*About this exercise*
Copy each line of the records that contains the word "cancer".

*Extracted records*
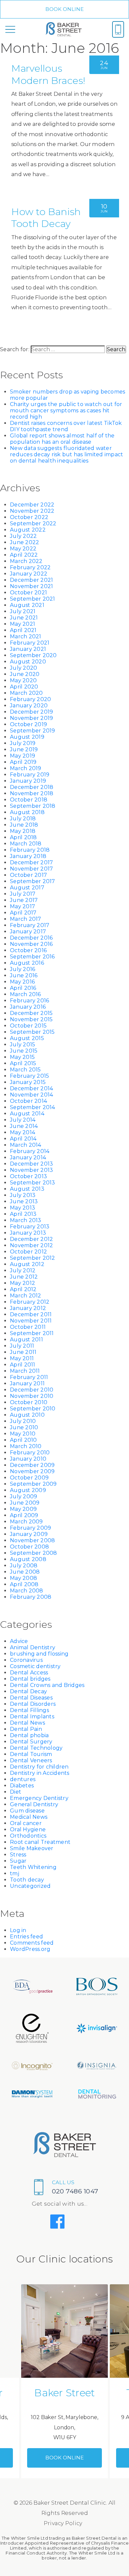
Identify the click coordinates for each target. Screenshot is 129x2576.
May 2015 (22, 1057)
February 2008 (30, 1597)
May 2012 (22, 1283)
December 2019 (31, 712)
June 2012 (24, 1277)
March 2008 (26, 1590)
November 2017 (31, 869)
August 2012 (27, 1264)
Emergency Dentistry (39, 1798)
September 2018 (33, 806)
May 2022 (23, 548)
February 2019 (29, 774)
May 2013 (22, 1208)
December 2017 (31, 862)
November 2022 (32, 511)
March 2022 (26, 561)
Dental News (27, 1723)
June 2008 (25, 1572)
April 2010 (23, 1440)
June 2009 (24, 1503)
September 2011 (32, 1333)
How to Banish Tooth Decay (46, 218)
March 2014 (25, 1145)
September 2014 (32, 1107)
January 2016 (28, 1007)
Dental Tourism (31, 1754)
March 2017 (25, 919)
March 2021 (25, 636)
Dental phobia (29, 1735)
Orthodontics (28, 1836)
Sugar (18, 1861)
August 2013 (27, 1189)
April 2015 (23, 1063)
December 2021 (31, 580)
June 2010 (24, 1427)
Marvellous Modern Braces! (48, 74)
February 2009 (30, 1528)
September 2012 (32, 1258)
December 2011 (31, 1314)
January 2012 (28, 1308)
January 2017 (28, 931)
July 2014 (22, 1120)
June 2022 (24, 542)
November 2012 (31, 1245)
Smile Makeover (32, 1848)
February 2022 (30, 567)
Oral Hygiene (28, 1829)
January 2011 (27, 1383)
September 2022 (33, 523)
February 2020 (30, 699)
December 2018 (31, 787)
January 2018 (28, 856)
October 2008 (29, 1547)
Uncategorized (30, 1886)
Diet (15, 1792)
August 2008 (28, 1559)
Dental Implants (32, 1716)
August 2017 (27, 887)
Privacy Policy (63, 2523)
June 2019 (24, 749)
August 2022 (28, 530)
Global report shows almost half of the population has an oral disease (62, 438)
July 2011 (22, 1346)
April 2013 (23, 1214)
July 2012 (22, 1270)
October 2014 (28, 1101)
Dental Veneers (31, 1760)
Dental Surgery (31, 1741)
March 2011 (25, 1371)
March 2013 (25, 1220)
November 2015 (31, 1019)
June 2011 (23, 1352)
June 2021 (24, 618)
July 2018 (23, 818)
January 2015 (28, 1082)
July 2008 (23, 1565)
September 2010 (33, 1408)
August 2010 (27, 1415)
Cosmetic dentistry (35, 1666)
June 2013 (24, 1201)
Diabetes (22, 1785)
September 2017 (32, 881)
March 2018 (26, 843)
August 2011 (26, 1339)
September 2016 (32, 956)
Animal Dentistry (32, 1647)
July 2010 (23, 1421)
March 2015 (25, 1069)
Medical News (28, 1817)
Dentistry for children (39, 1767)
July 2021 (22, 611)
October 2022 (29, 517)
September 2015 (32, 1032)
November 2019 (31, 718)
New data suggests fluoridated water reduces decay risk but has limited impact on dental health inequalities (66, 454)
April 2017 (23, 913)
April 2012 (23, 1289)
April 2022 (24, 555)
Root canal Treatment (40, 1842)
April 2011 (22, 1365)
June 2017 (24, 900)
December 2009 (32, 1465)
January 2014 (28, 1157)
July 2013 (22, 1195)
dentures (22, 1779)
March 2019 (25, 768)
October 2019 (28, 724)
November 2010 (31, 1396)
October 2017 (28, 875)
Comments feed (32, 1943)
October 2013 (28, 1176)
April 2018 (23, 837)
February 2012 (29, 1302)
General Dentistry (34, 1804)
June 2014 (24, 1126)
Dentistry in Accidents (39, 1773)
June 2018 (24, 825)
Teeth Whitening (33, 1867)
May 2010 (22, 1434)
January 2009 (29, 1534)
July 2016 (22, 969)
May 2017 (22, 906)
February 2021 (29, 643)
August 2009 (28, 1490)
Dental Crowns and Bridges (47, 1685)
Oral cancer (26, 1823)
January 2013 (28, 1233)
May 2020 (23, 680)
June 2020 (24, 674)
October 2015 (28, 1026)
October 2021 (28, 592)
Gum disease (27, 1811)
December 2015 (31, 1013)
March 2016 (25, 994)
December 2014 (31, 1088)
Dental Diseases (31, 1698)
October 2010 (28, 1402)
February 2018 (30, 850)
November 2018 (31, 793)
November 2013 (31, 1170)
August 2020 (28, 661)
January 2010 (28, 1459)
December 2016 (31, 938)
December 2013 (31, 1164)
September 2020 (33, 655)
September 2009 (33, 1484)
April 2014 (23, 1139)
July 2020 (23, 668)
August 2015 (27, 1038)
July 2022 (23, 536)
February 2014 (29, 1151)
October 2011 (28, 1327)
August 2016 (27, 963)
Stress (18, 1854)
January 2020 (29, 705)
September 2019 (32, 731)
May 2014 (22, 1132)
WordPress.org (30, 1949)
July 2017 (22, 894)
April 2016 (23, 988)
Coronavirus (26, 1660)
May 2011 (22, 1358)
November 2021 (31, 586)
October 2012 (28, 1252)
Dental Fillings (29, 1710)
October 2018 (28, 800)
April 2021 (23, 630)
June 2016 (23, 975)
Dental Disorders (33, 1704)
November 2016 (31, 944)
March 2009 (26, 1521)
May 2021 (22, 624)
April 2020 (24, 687)
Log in (18, 1930)
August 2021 (27, 605)
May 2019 (22, 756)
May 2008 (23, 1578)
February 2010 (30, 1452)
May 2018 (22, 831)
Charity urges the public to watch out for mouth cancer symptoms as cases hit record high (66, 410)
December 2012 (31, 1239)
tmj (14, 1873)
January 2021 (28, 649)
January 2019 (28, 781)
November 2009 (32, 1471)
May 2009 (23, 1509)
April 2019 (23, 762)
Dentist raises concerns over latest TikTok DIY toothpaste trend (66, 426)
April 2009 (24, 1515)
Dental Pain (26, 1729)
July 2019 (22, 743)
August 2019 (27, 737)
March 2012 (25, 1295)
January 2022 (28, 574)
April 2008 (24, 1584)
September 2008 (33, 1553)
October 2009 (29, 1478)
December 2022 (32, 505)
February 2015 (29, 1076)
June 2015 (23, 1051)
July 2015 (22, 1044)
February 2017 (29, 925)
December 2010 (31, 1390)
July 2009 (23, 1496)
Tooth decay (27, 1880)
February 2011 (29, 1377)
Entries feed (26, 1936)
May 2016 (22, 982)
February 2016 (29, 1000)
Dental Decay (28, 1691)
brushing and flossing (39, 1654)
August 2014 (27, 1113)
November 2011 (31, 1321)
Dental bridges (30, 1679)
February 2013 (29, 1226)
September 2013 (32, 1182)
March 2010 (26, 1446)
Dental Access (29, 1672)
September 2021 (32, 599)
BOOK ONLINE (64, 9)
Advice (19, 1641)
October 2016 (28, 950)
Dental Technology (36, 1748)
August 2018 (27, 812)
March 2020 (26, 693)
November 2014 (31, 1095)
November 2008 (32, 1540)
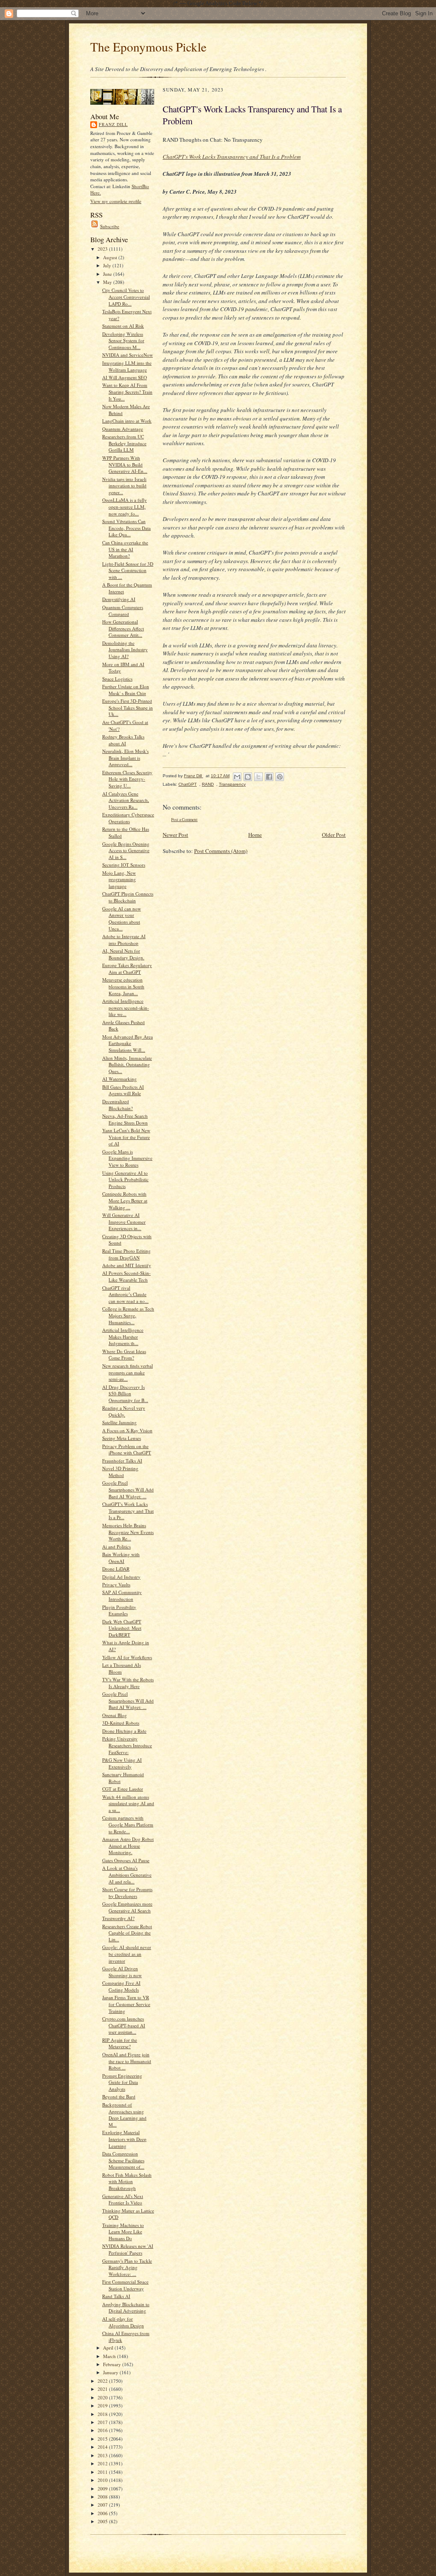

*Reply*
Oral cancer (26, 1823)
Charity urges the public to watch out for mouth cancer symptoms as cases hit record high (66, 410)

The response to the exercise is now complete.